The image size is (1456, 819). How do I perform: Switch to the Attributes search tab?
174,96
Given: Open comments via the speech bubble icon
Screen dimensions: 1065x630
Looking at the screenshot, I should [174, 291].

## THE TASK
Print the material above once more, exactly.

## EXERCISE RESULT
The image size is (1456, 819). How do I perform: Switch to the Attributes search tab?
174,96
Given: Open comments via the speech bubble icon
Screen dimensions: 1065x630
Looking at the screenshot, I should [174, 291].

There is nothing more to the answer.